Mais voici une autre affaire genevoise qui vous prouvera, madame, qui vous prouvera que vous étendez votre empire au delà de vos vastes états. Il y a six mois que la discorde est dans la petite république de Genève comme dans la Perse et dans l’Inde. Les genevois s’avisèrent au mois de février d’assassiner quelques uns de leurs compatriotes. Le parti des assassinés se réfugia dans ma petite terre de Ferney. Ils sont tous horlogers. Ils se sont mis à faire des montres, et je puis dire que ce sont d’excellents artistes. Ils ont un double mérite, celui de bien travailler, et celui d’être moins chers de moitié que les horlogers de Londres et de Paris. Ils viennent d’achever une montre ornée de diamants, mais surtout du portrait de votre majesté impériale, qui m’a paru très bien fait. Ils se sont flattés que vous daigneriez permettre qu’ils vous envoyassent cet ouvrage, et que même ils pourraient vous en fournir d’autres pour faire vos présents au grand visir que vous prendrez prisonnier, ou aux dames du sérail que vous délivrerez ou à sa majesté le roi Ali-Beg, ou à l’ambassadeur que l’empereur de la Chine doit vous envoyer pour vous demander votre amitié.

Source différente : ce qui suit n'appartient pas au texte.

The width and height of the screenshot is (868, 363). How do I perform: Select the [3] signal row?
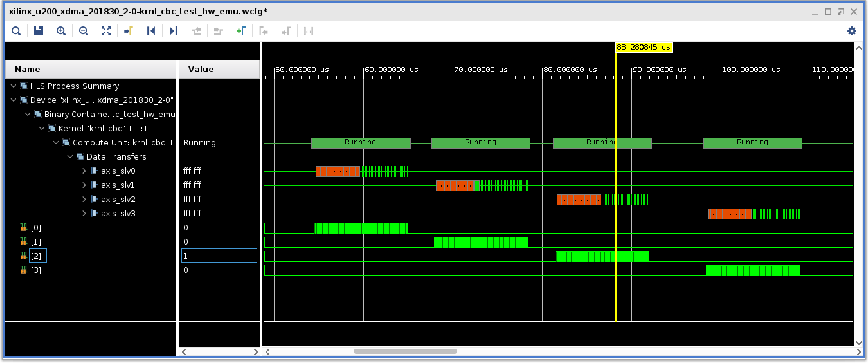click(x=36, y=270)
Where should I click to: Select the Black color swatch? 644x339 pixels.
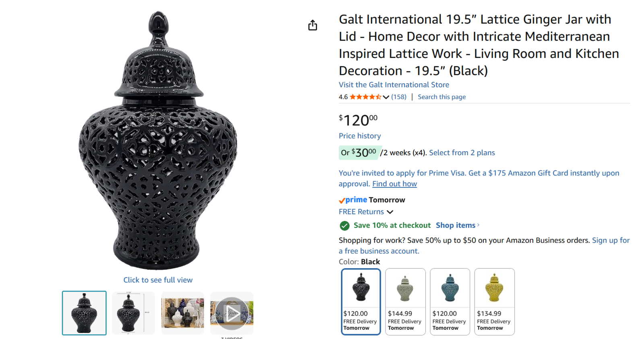[361, 302]
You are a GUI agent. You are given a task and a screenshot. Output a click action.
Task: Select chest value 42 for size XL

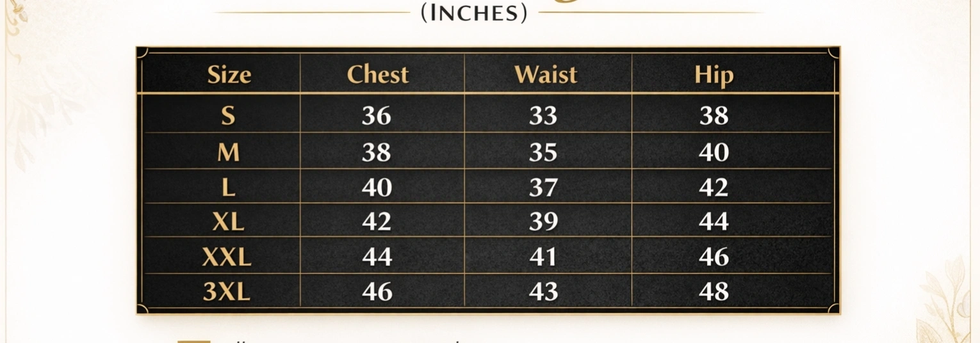[376, 221]
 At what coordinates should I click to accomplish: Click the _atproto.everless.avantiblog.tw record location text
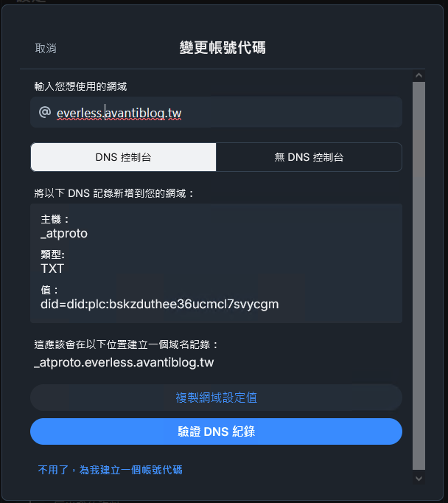[x=124, y=362]
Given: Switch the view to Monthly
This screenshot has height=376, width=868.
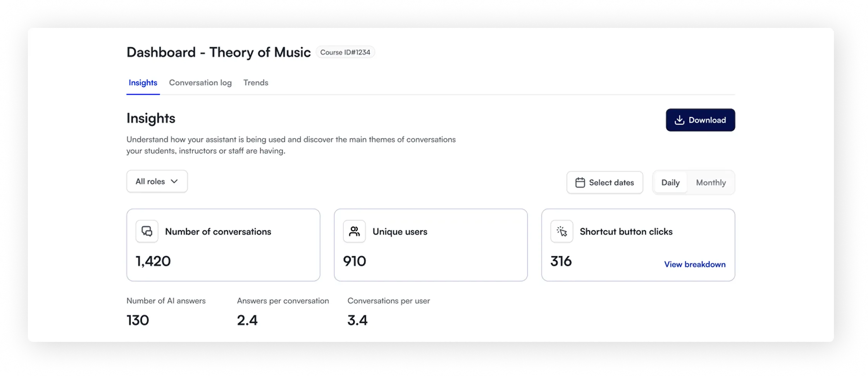Looking at the screenshot, I should tap(711, 183).
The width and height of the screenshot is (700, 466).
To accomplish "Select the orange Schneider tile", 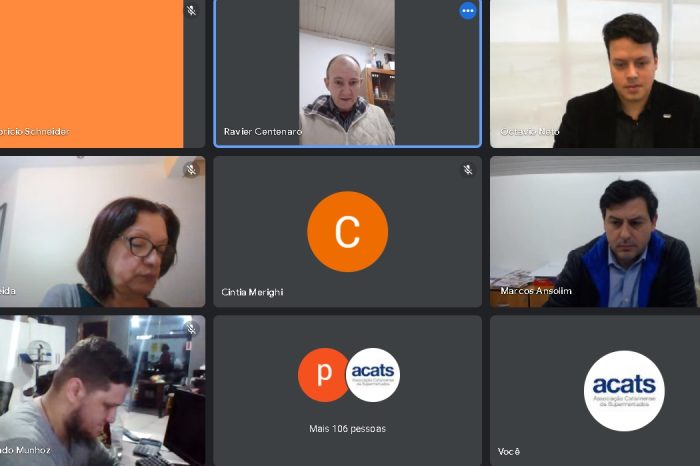I will coord(102,73).
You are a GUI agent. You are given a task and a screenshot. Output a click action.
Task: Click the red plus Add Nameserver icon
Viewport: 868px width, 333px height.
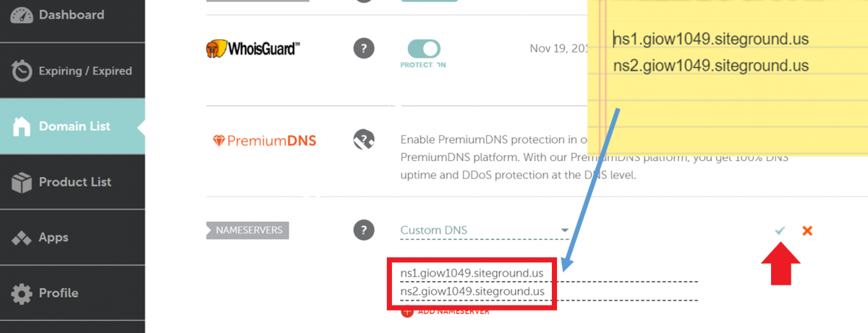click(407, 311)

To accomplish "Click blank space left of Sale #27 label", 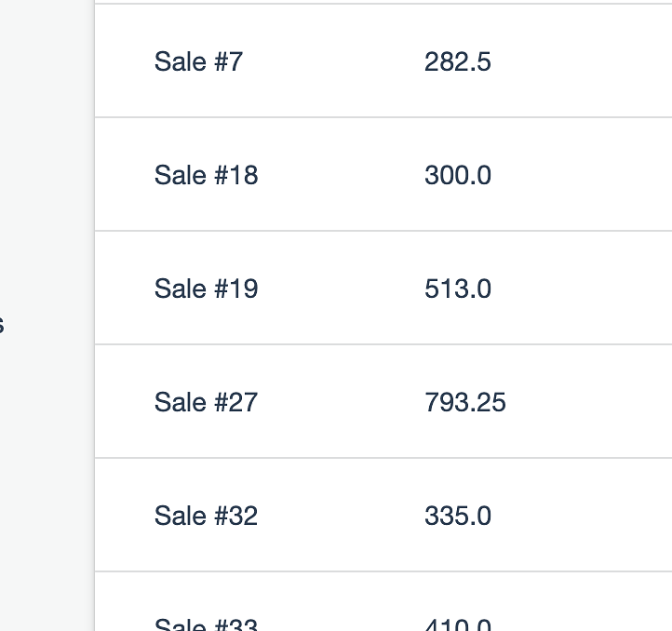I will 125,401.
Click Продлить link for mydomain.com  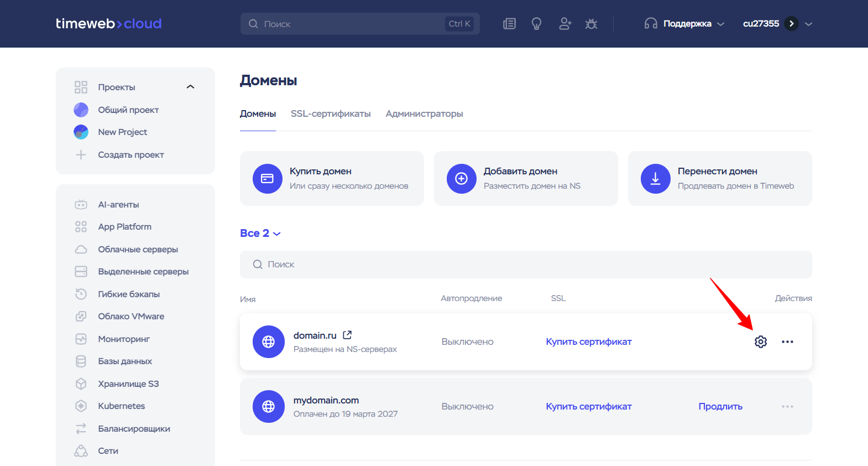[x=720, y=407]
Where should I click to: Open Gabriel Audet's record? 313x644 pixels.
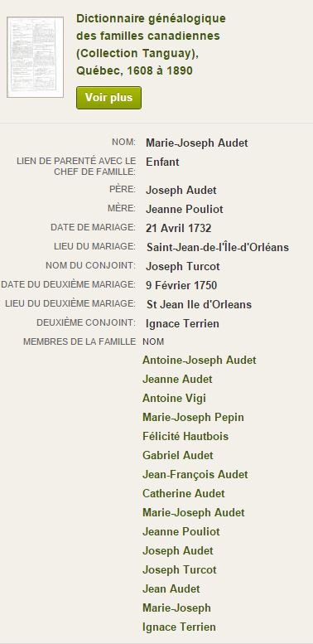click(x=178, y=455)
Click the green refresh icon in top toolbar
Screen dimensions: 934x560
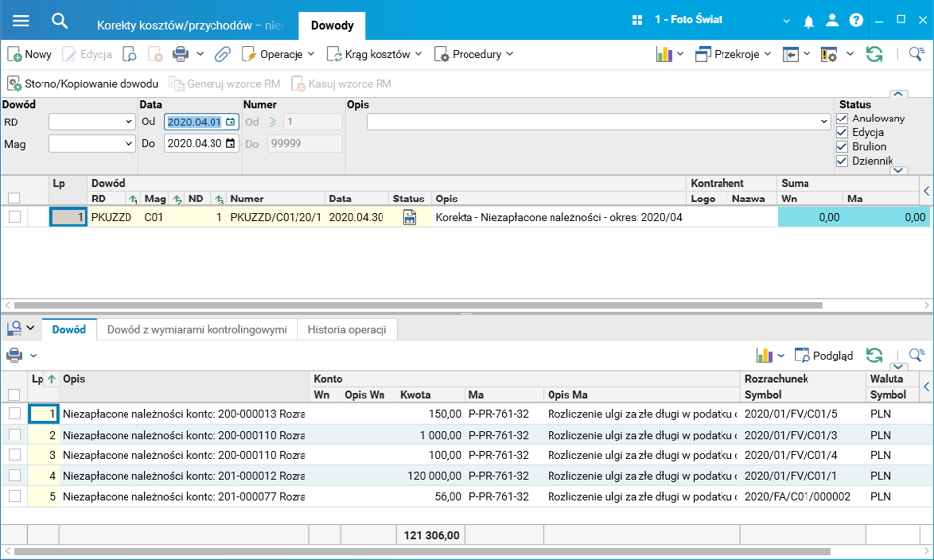[874, 54]
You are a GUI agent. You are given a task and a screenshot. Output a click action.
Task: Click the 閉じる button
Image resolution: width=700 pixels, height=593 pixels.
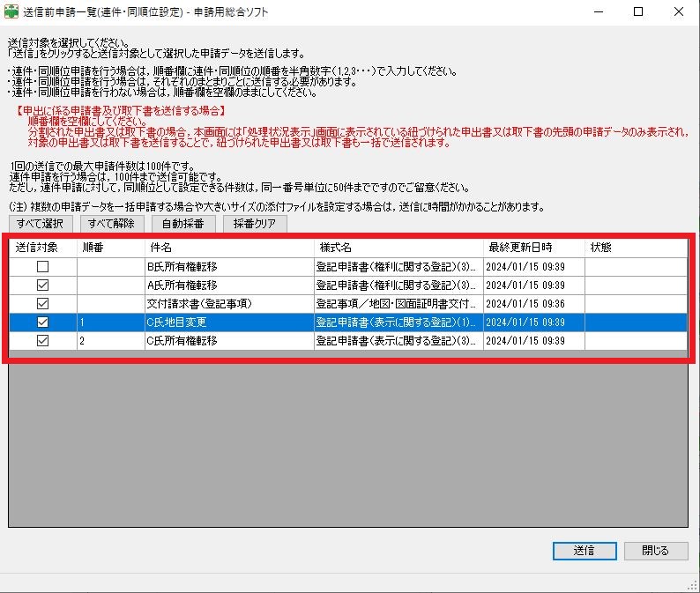coord(655,551)
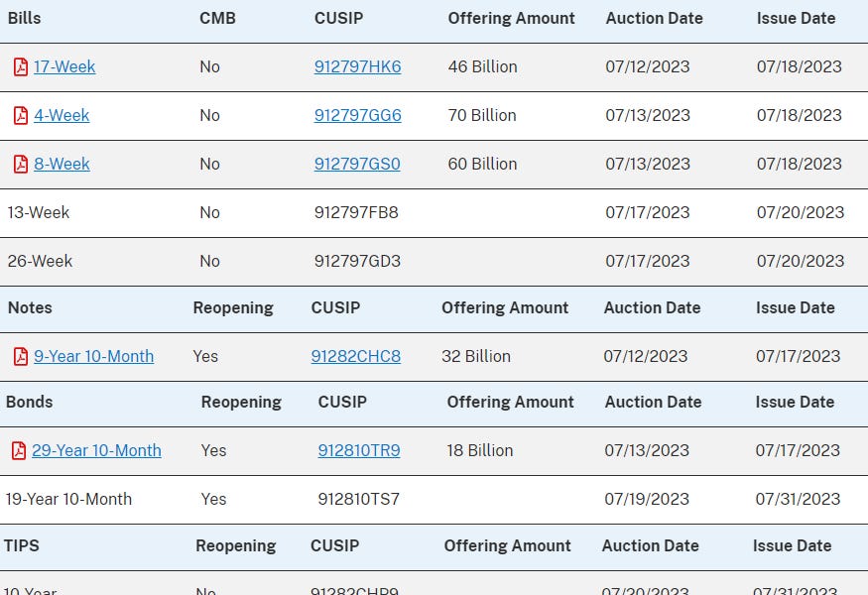868x595 pixels.
Task: Click CUSIP 912797HK6 for the 17-Week bill
Action: [x=356, y=66]
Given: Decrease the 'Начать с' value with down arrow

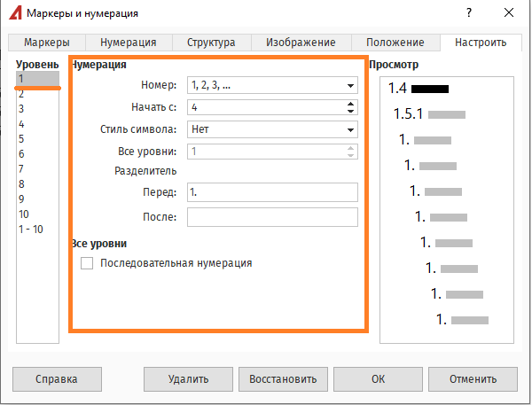Looking at the screenshot, I should point(351,112).
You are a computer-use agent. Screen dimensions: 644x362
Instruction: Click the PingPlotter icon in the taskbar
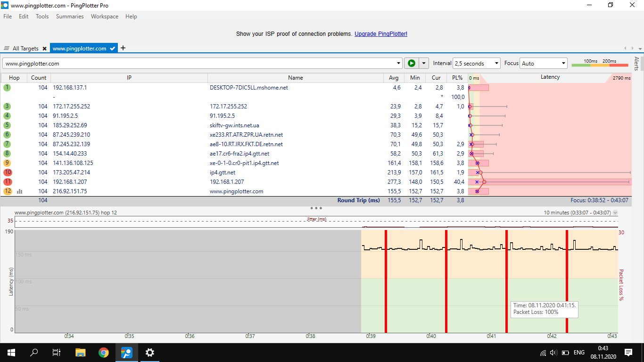click(126, 352)
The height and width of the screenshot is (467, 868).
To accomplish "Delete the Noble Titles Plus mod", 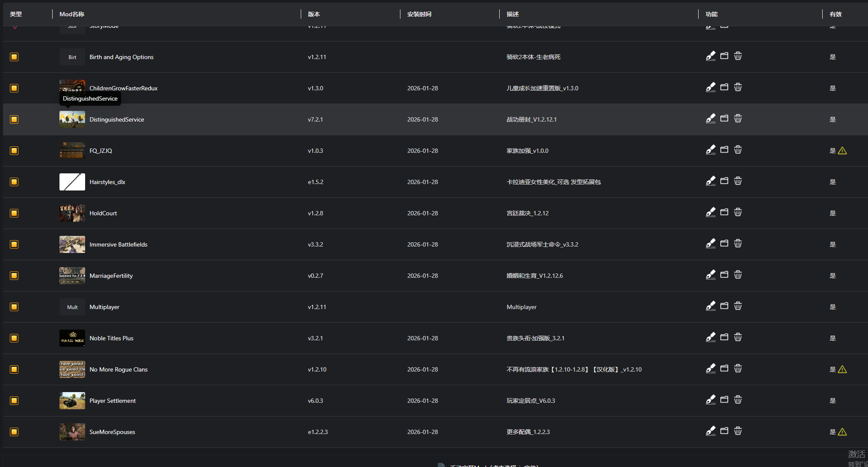I will coord(738,337).
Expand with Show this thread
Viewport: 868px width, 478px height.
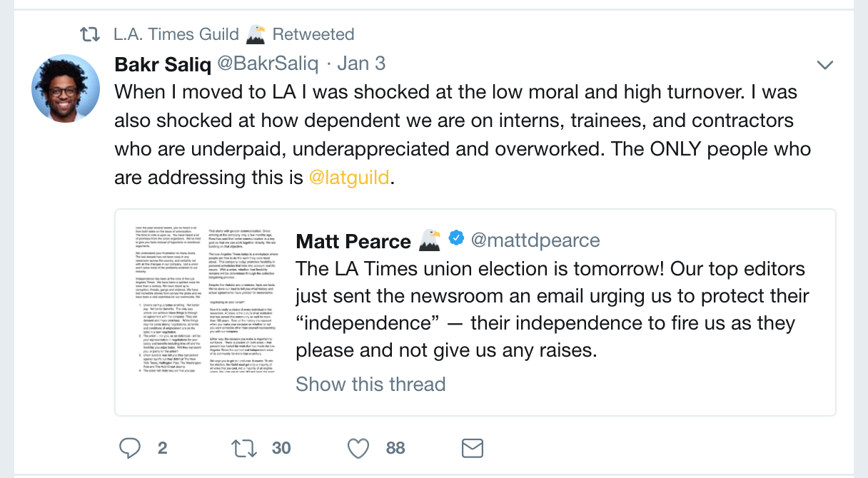click(370, 384)

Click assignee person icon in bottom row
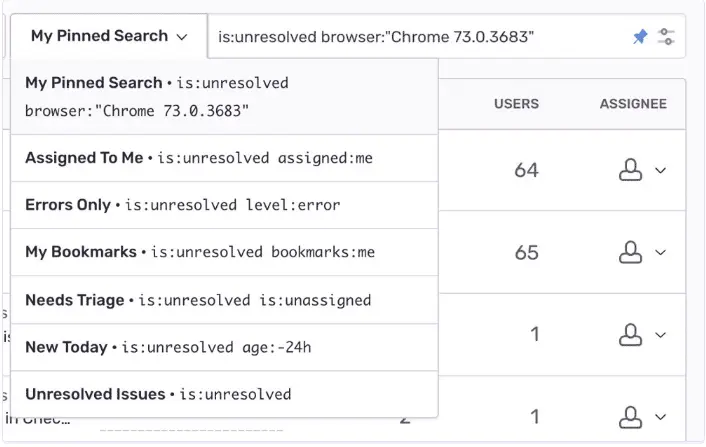[x=630, y=416]
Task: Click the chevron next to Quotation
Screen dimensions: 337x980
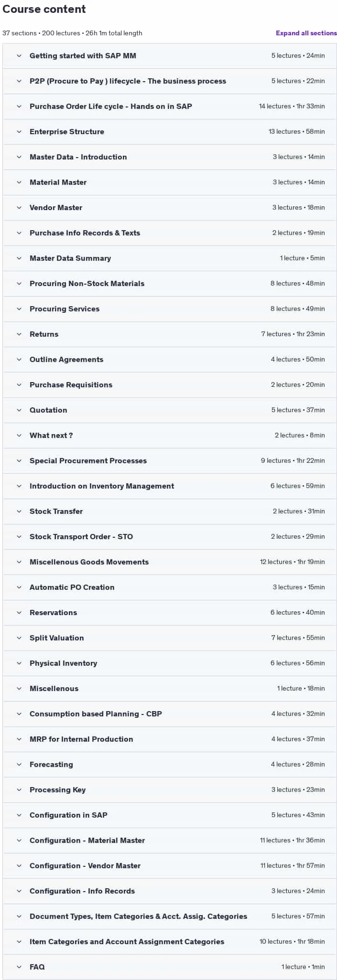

Quoi qu’il en soit, madame, j’ai bien plus à cœur l’hommage des montres de Ferney que la liquidation des dettes de mr de Tschoglokoff, parce que réellement vous auriez des montres pour la moitié de ce que les Anglais et les Français les vendent et qu’à force de battre les Turcs sur terre et sur mer il faut que vous soyez économe autant que généreuse.

Je vous demande pardon de la multiplicité de mes lettres; mais je vous en écris moins que vous ne gagnez de victoires et que vous ne prenez de villes.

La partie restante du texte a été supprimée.